Bitcoins the rally attempt stalled again on Tuesday, with prices once again not holding above $116,000.
Sellers stepped in during the US afternoon hours and pulled BTC back below $113,000, almost identical to Monday’s reversal. The largest crypto changed hands at $112,700, down just 2% over the last 24 hours.
Ether fell 4% and fell back below the $4,000 level. The broader crypto market saw mostly red, with little reaction to three new spot ETF listings in US Solana and each fell nearly 4%, while Hedera ( HBAR ) gave back half of its initial ETF-related gains.
Crypto action is all the more lackluster as US stocks edged higher, with the S&P hitting 6,900 for the first time ever and the Nasdaq also hitting a new record high.

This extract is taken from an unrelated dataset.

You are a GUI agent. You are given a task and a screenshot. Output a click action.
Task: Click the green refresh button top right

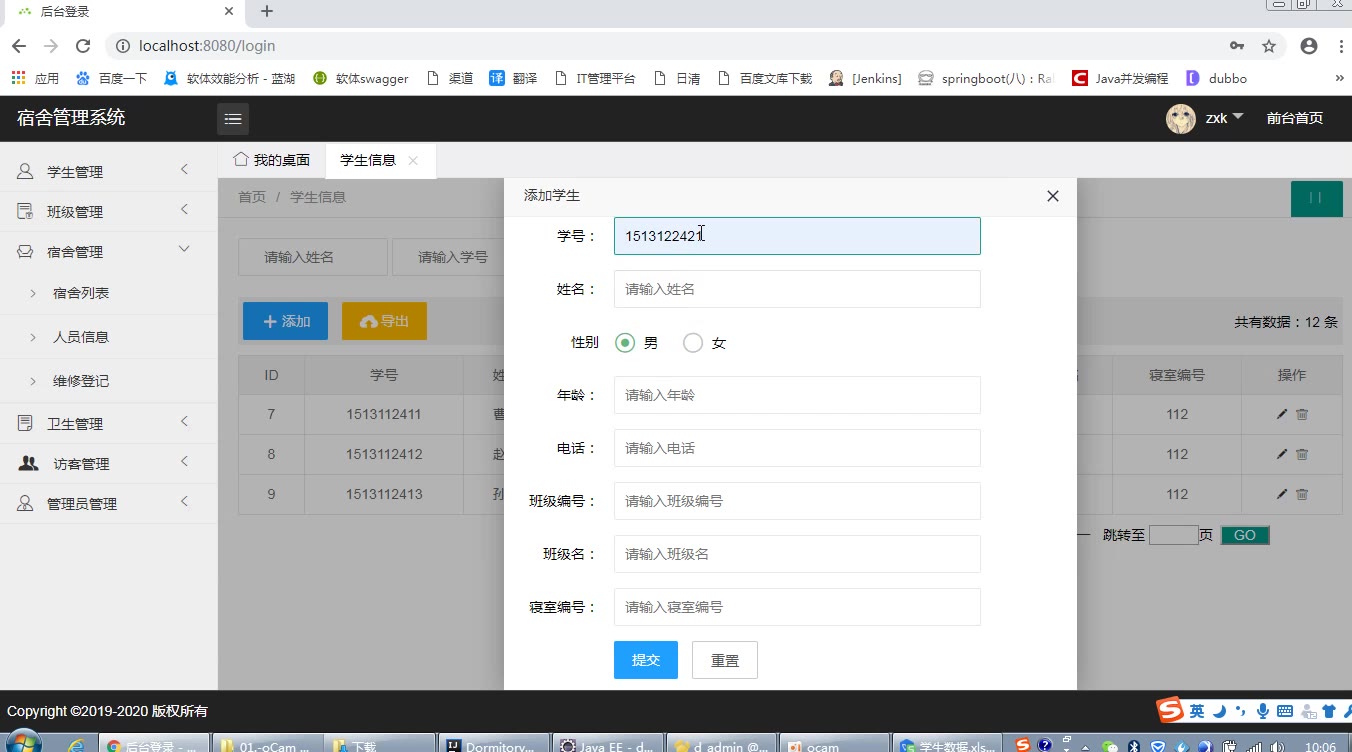[1316, 198]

Leading the way was tech giant Nvidia, which gained 5% to a new record and was just shy of a $4 trillion market cap when its CEO Jensen Huang spoke at the GPU Technology Conference.
Mostly in the green early in the session, crypto-related stocks also fell sharply into the red by the end of the day. Miners bet on AI infrastructure Bitfarms (BITF), CleanSpark (CLSK), and IREN closed the session 4%-5% lower, while Galaxy ( GLXY ) fell 8% amid a $1.15 billion capital raise. Strategy (MSTR), the world’s largest BTC business owner, sank 3.7%.

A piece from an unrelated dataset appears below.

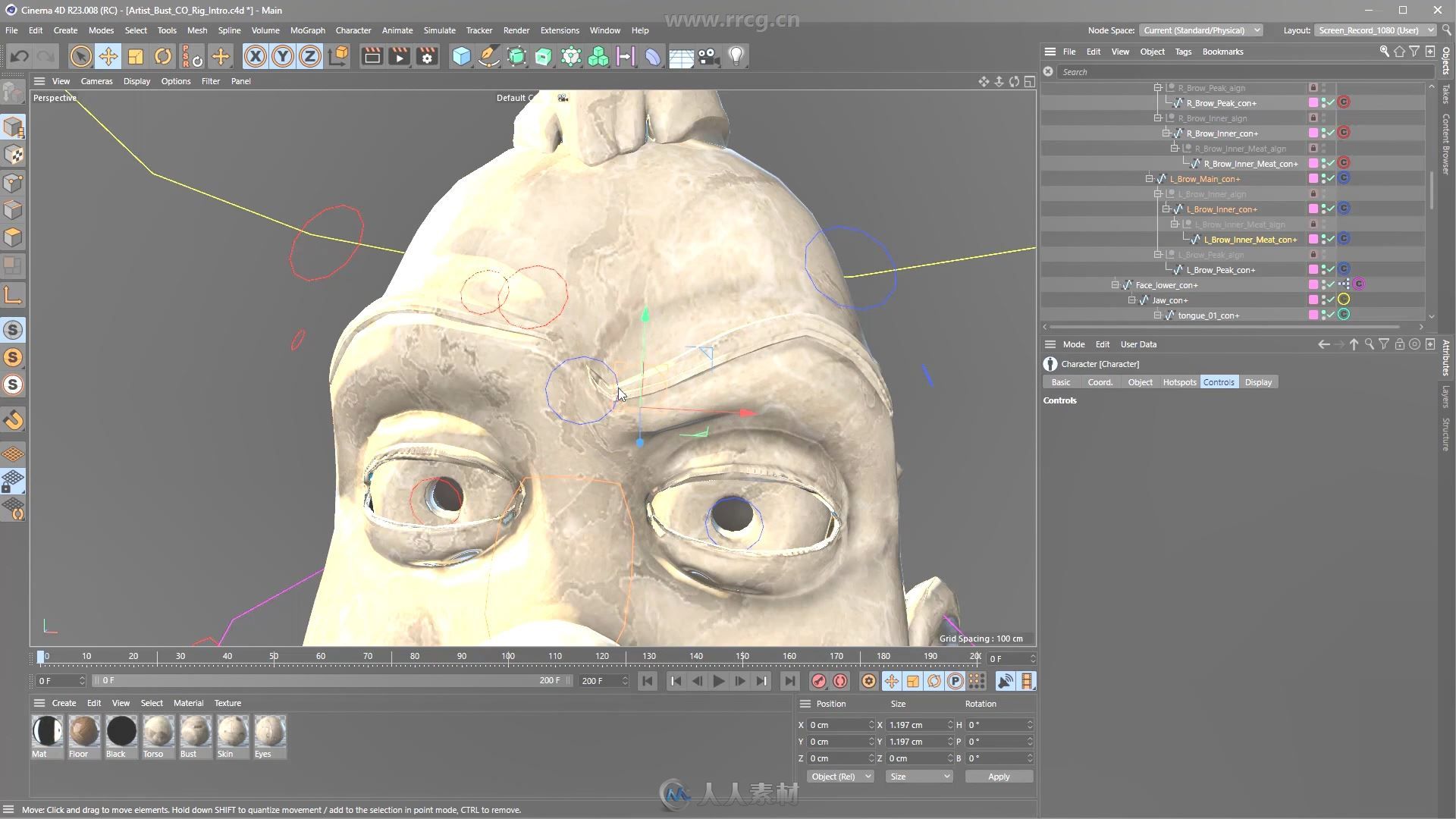Toggle visibility of tongue_01_con+
The width and height of the screenshot is (1456, 819).
[x=1324, y=315]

Bitcoin risks deeper pullback
Bitcoin managed to bounce back from the lows of the 10-11 crash. October, but the correction may not be over, Bitfinex analysts warned in a new report.
For that, BTC needs to hold above the short-term holder cost basis of $113,600, which is “now critical to confirm a constructive shift,” they said.
“Trade above this level has historically marked the transition from corrective to accumulation phases,” the report said.
Meanwhile, failure to hold above this level risks a deeper retracement to near $97,500, the likely lower bound of the current consolidation range, the analysts added.
UPDATE (October 28, 20:38 UTC): Adding analyst commentary from the Bitfinex report.